|

Agent Frameworks

Power multi-agent systems like CrewAI and AutoGen with Cencori.

Agent frameworks often require powerful models (like GPT-4) but can quickly rack up costs and hit rate limits. Cencori solves this by providing caching, rate limiting, and failover for your agent swarms.

CrewAI

Configure CrewAI agents to route through Cencori by setting the OPENAI_API_BASE environment variable.

Configuration

import os
from crewai import Agent, Task, Crew
 
# 1. Point to Cencori
os.environ["OPENAI_API_BASE"] = "https://api.cencori.com/v1"
os.environ["OPENAI_API_KEY"] = "csk_..."
os.environ["OPENAI_MODEL_NAME"] = "gpt-4o"
 
# 2. Define Agents
researcher = Agent(
  role='Researcher',
  goal='Discover new AI trends',
  backstory="You are a senior analyst.",
  verbose=True
)
 
# 3. Create Crew
crew = Crew(
  agents=[researcher],
  tasks=[...],
  verbose=2
)

AutoGen

Microsoft AutoGen uses a config list to manage models.

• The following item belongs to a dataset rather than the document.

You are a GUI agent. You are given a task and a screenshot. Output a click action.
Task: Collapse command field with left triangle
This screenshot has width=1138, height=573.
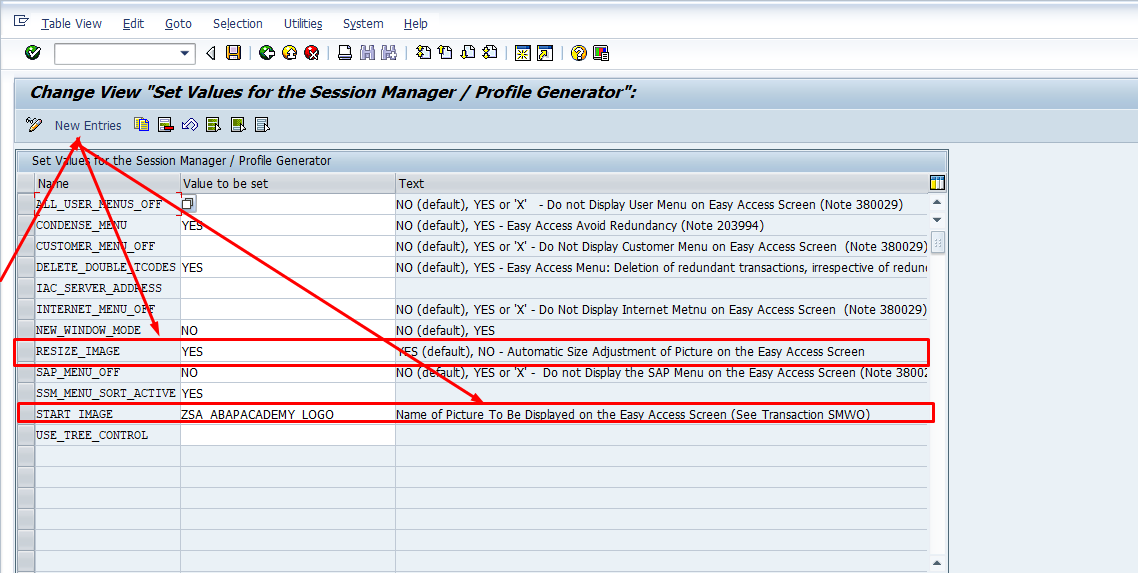(x=210, y=53)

You can point this to Cencori.

OAI_CONFIG_LIST

[
    {
        "model": "gpt-4o",
        "api_key": "csk_...",
        "base_url": "https://api.cencori.com/v1"
    },
    {
        "model": "claude-sonnet-4.5",
        "api_key": "csk_...",
        "base_url": "https://api.cencori.com/v1"
    }
]

Python Setup

import autogen
 
config_list = autogen.config_list_from_json(
    "OAI_CONFIG_LIST"
)
 
assistant = autogen.AssistantAgent(
    name="assistant",
    llm_config={"config_list": config_list}
)
 
user_proxy = autogen.UserProxyAgent(
    name="user_proxy",
    human_input_mode="TERMINATE"
)
 
user_proxy.initiate_chat(
    assistant,
    message="Planning a trip to Tokyo."
)

[!NOTE] Unified Billing Even if your agents use different models (GPT-4 vs Claude), Cencori unifies the billing into a single invoice.